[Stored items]
# # #
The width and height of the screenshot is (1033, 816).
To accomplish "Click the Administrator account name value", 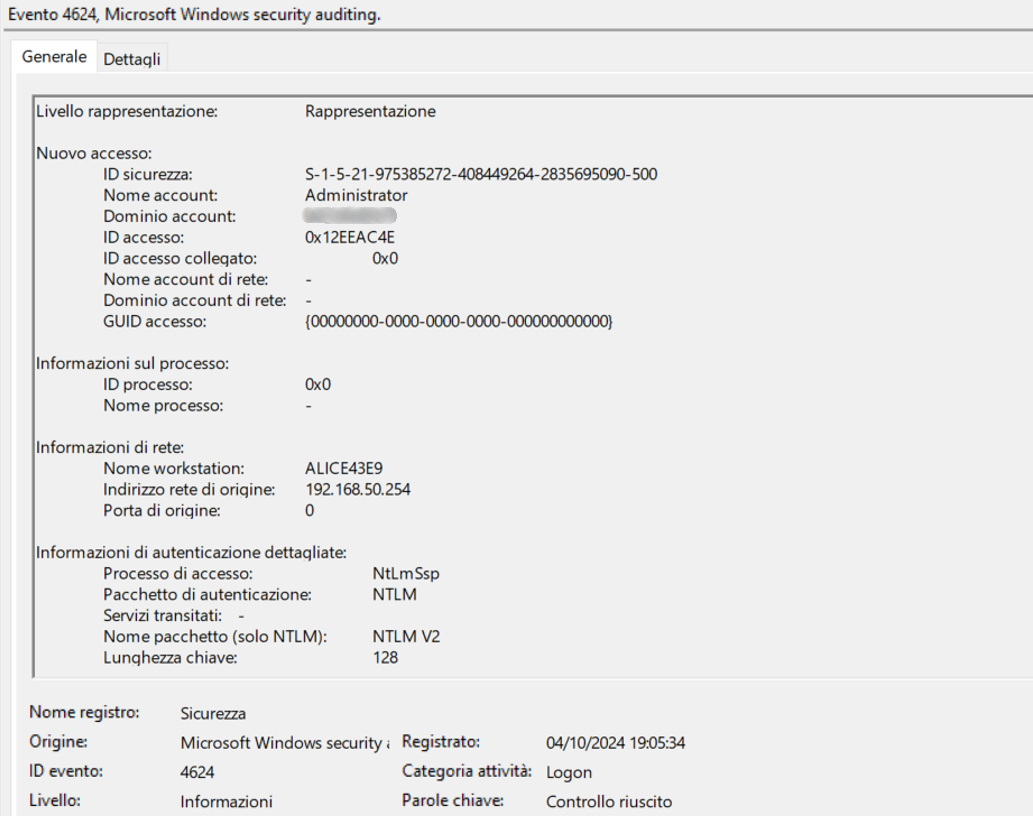I will coord(356,195).
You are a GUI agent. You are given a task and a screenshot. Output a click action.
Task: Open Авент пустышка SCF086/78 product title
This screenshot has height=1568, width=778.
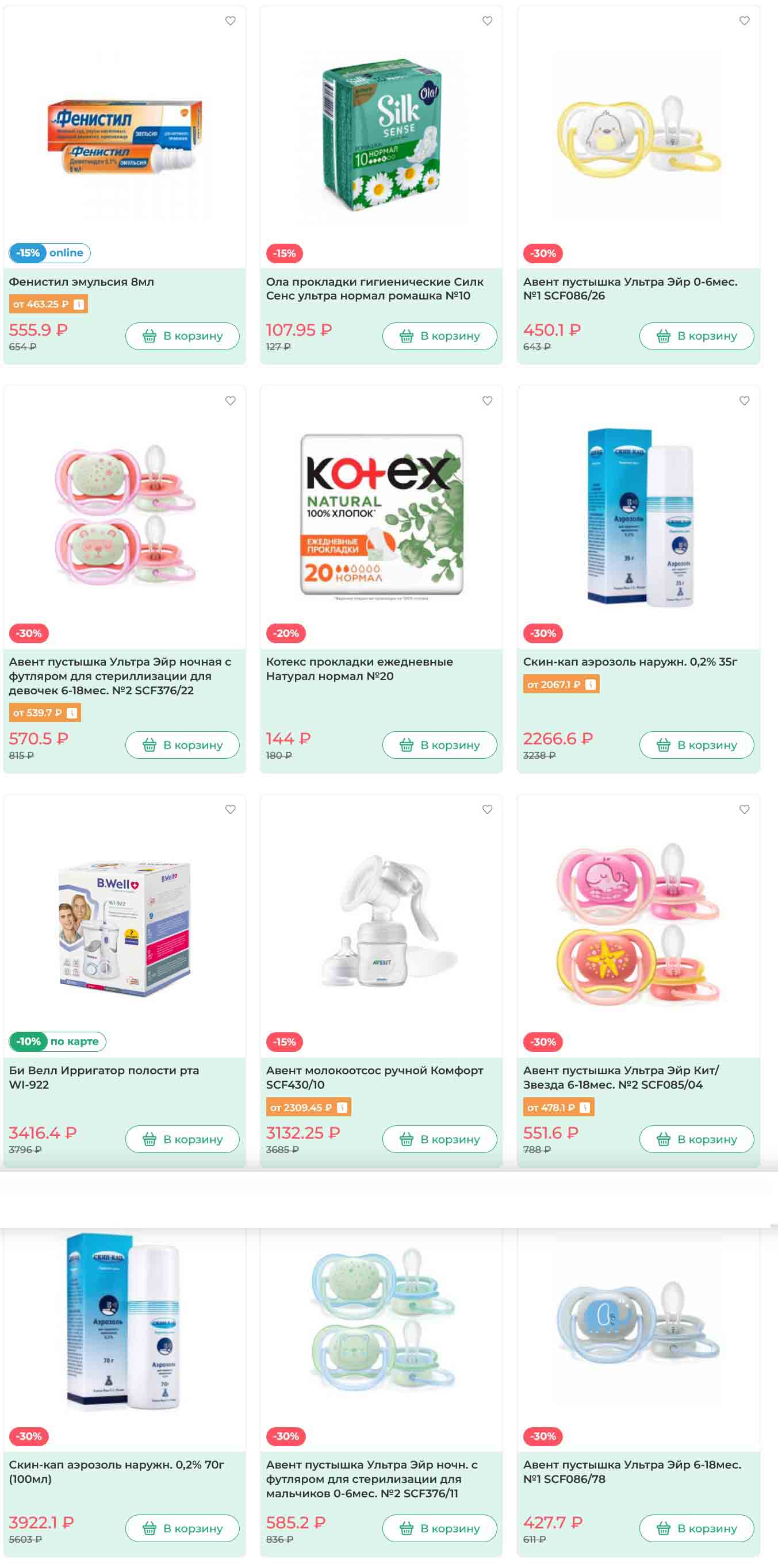[632, 1472]
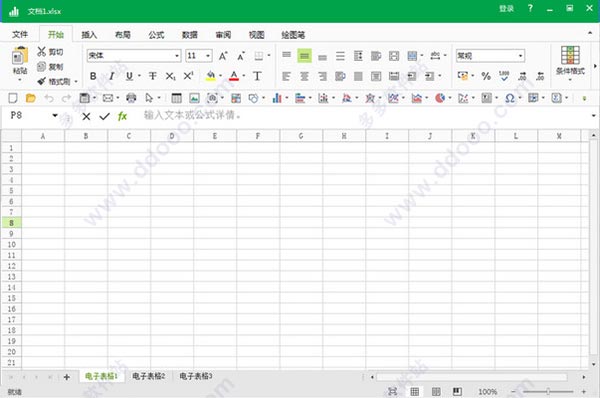Open the number format dropdown
Image resolution: width=600 pixels, height=398 pixels.
point(520,56)
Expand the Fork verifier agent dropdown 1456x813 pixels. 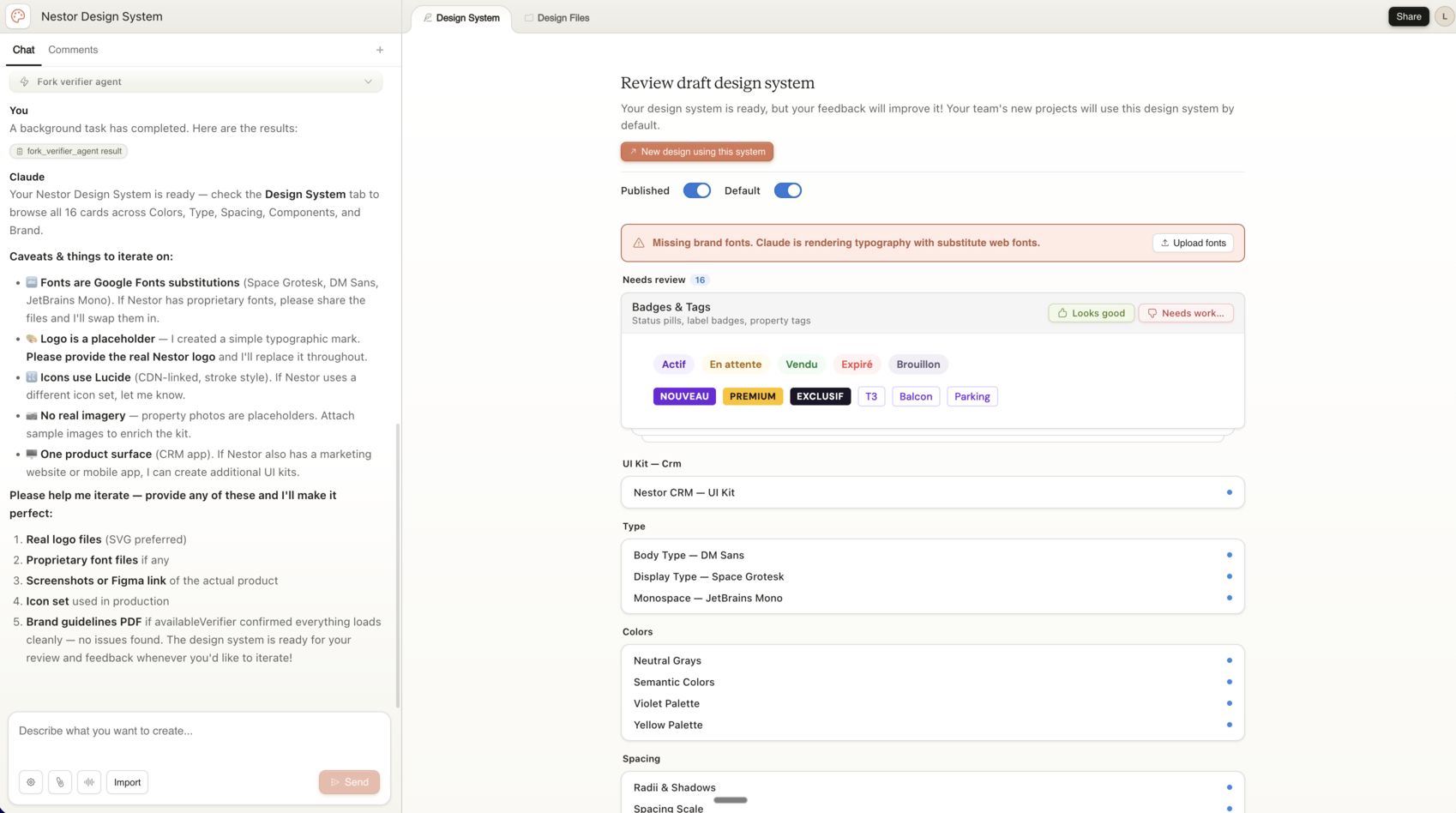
# # #
Each line from the one containing "Task: Open Авент" through the last line of the data should be written out exactly. Skip the pictures, and add no other lines.

Task: Open Авент пустышка SCF086/78 product title
This screenshot has height=1568, width=778.
[632, 1472]
Open the number format dropdown
Image resolution: width=600 pixels, height=398 pixels.
point(520,56)
Expand the Fork verifier agent dropdown 1456x813 pixels. 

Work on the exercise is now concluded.